Data: Annotation, Datasets, Synthetic¶

Where your training data comes from. Annotation tools changed in 2023 when SAM started auto-labeling segmentation masks. Benchmark datasets haven't changed much; trust them with caveats.

Data is where most CV projects actually spend their time. Model choice is a 1-day decision; data is a 6-month investment. The tools for collecting, labeling, and benchmarking data are worth picking deliberately.

Recommended picks¶

Use case	Pick	When to use
Open-source labeling (team)	CVAT	Self-hosted, mature, video support
Open-source labeling (solo)	Label Studio	Broader (text, audio, image, video); easier to spin up
Managed labeling platform	Roboflow	End-to-end (upload → label → train → deploy). Best developer experience.
Pro/enterprise managed	V7 or Labelbox	Medical, industrial, compliance-heavy. Expensive.
Auto-labeling	SAM 2 + Grounding DINO (programmatic) or Roboflow / CVAT SAM integrations	Accelerate labeling 5–10×.

Why CVAT for teams¶

Computer Vision Annotation Tool (Intel, open source). Self-hostable, supports boxes / polygons / masks / keypoints / tracks. Video annotation is first-class — interpolation between keyframes saves hours on MOT / action recognition datasets.

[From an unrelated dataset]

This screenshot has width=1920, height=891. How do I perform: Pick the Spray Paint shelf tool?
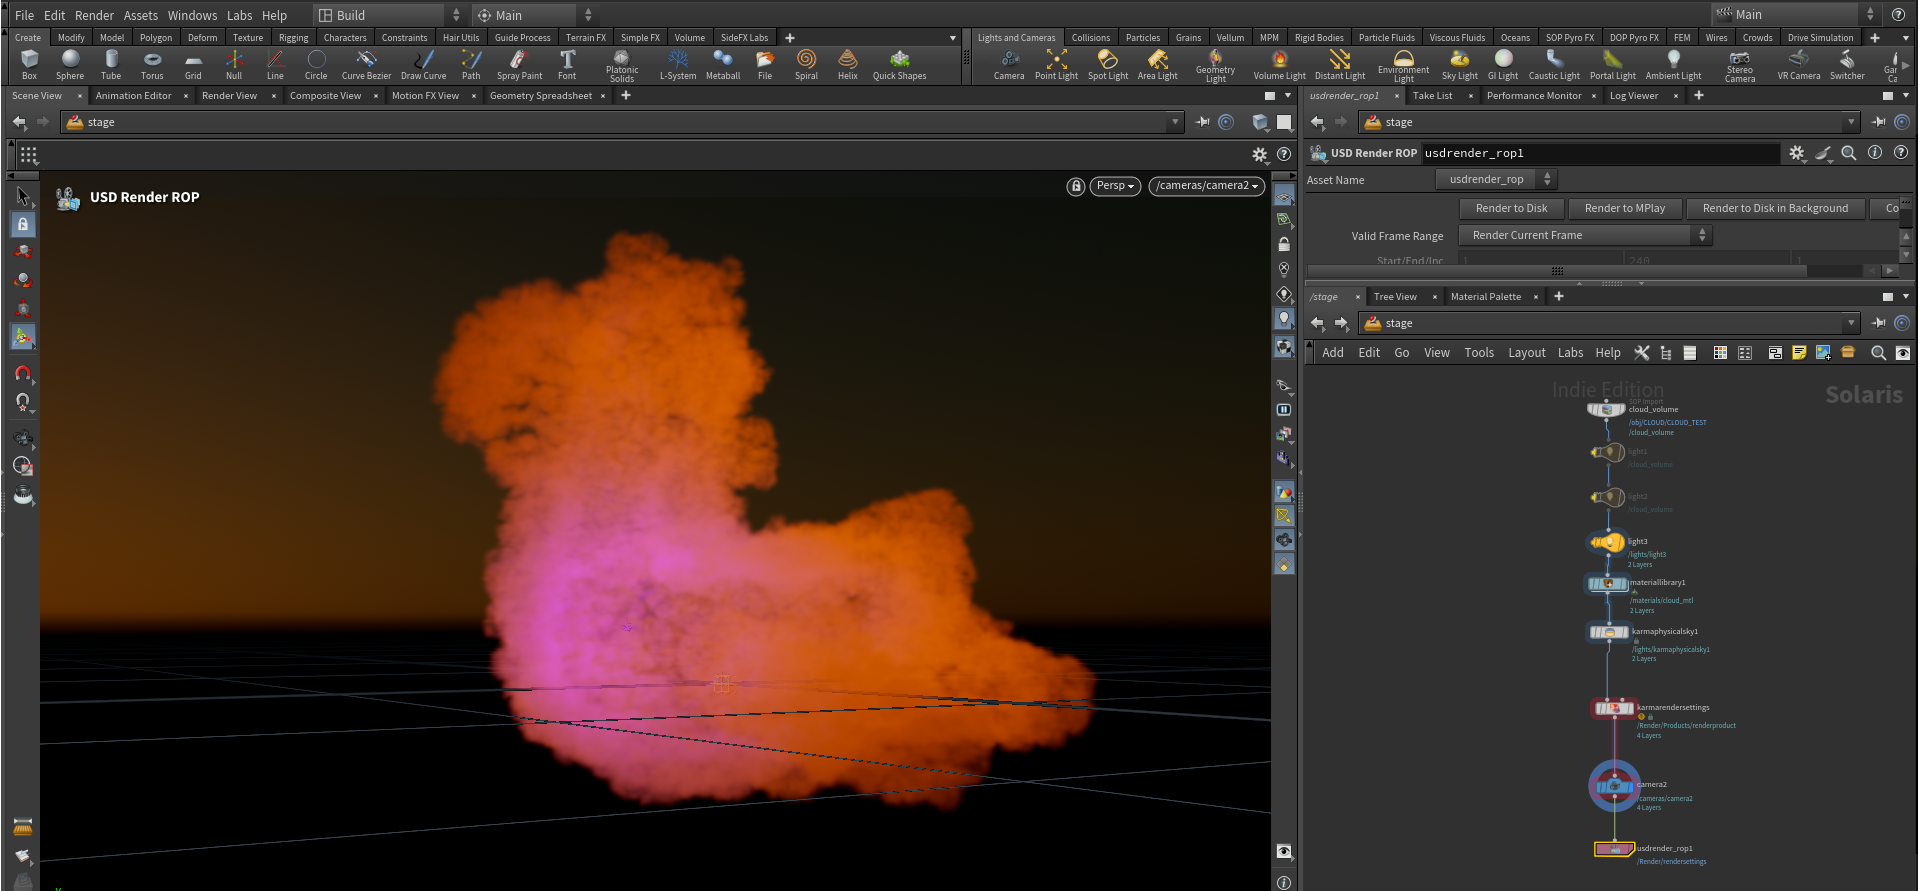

docker-compose up and you have a working labeling server. Role-based access control. Supports most common export formats (COCO, Pascal VOC, YOLO, custom).

Why Roboflow for managed¶

End-to-end pipeline: upload → label → augment → split → train → deploy → monitor. Developer-first. Free tier is generous. Commercial tier scales.

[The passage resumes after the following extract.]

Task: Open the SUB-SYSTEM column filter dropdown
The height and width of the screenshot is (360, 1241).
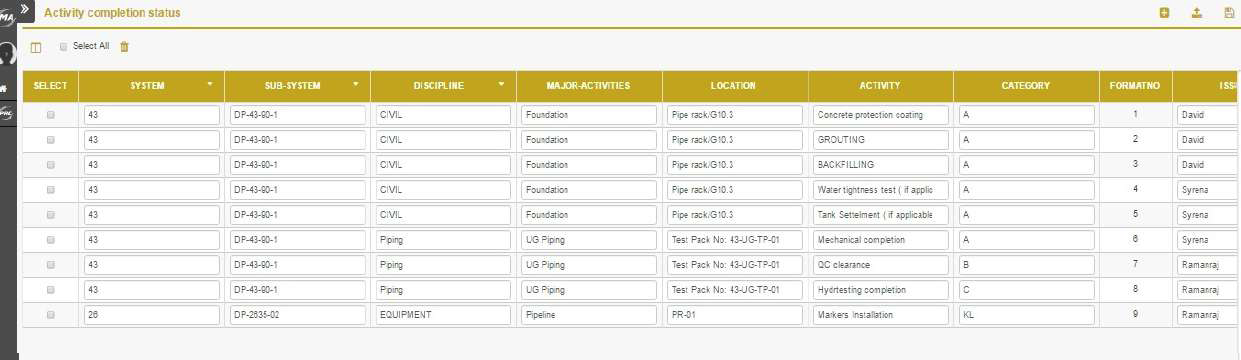Action: (356, 85)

Their SaaS is what most small CV teams reach for in 2026. If you don't need self-hosting, start here.

The SAM auto-label shift¶

Before SAM (2023): labeling segmentation masks was the most expensive annotation task. You traced polygons by hand. Dozens of hours per thousand images.

After SAM: click a point, get a high-quality mask. Correct where needed. 5–10× speedup in practice.

Every major annotation platform integrated SAM in 2023–2024: CVAT, Label Studio, Roboflow, V7, Labelbox. By 2026, most have moved on to SAM 2 / SAM 3 integration for concept-prompted (text-driven) labeling. CVAT and Roboflow have direct integrations: Roboflow Annotate supports a SAM-2-powered label assistant in the interface, and CVAT integrates SAM, Mask R-CNN, YOLO models for auto-labeling. Don't label segmentation masks by hand anymore.

Programmatic labeling¶

When you don't need a UI and can label in a script: - SAM 2 (Meta) — click / box / text → mask. - Grounding DINO — text → bounding box. Open-vocabulary detection. - Grounded-SAM — combine the above: text → mask. - Autodistill (Roboflow) — wraps several of the above into a "detect cars" → labeled dataset pipeline. - LabelGPT-style (using a VLM to label) — send each image to a VLM, get labels. Expensive but flexible.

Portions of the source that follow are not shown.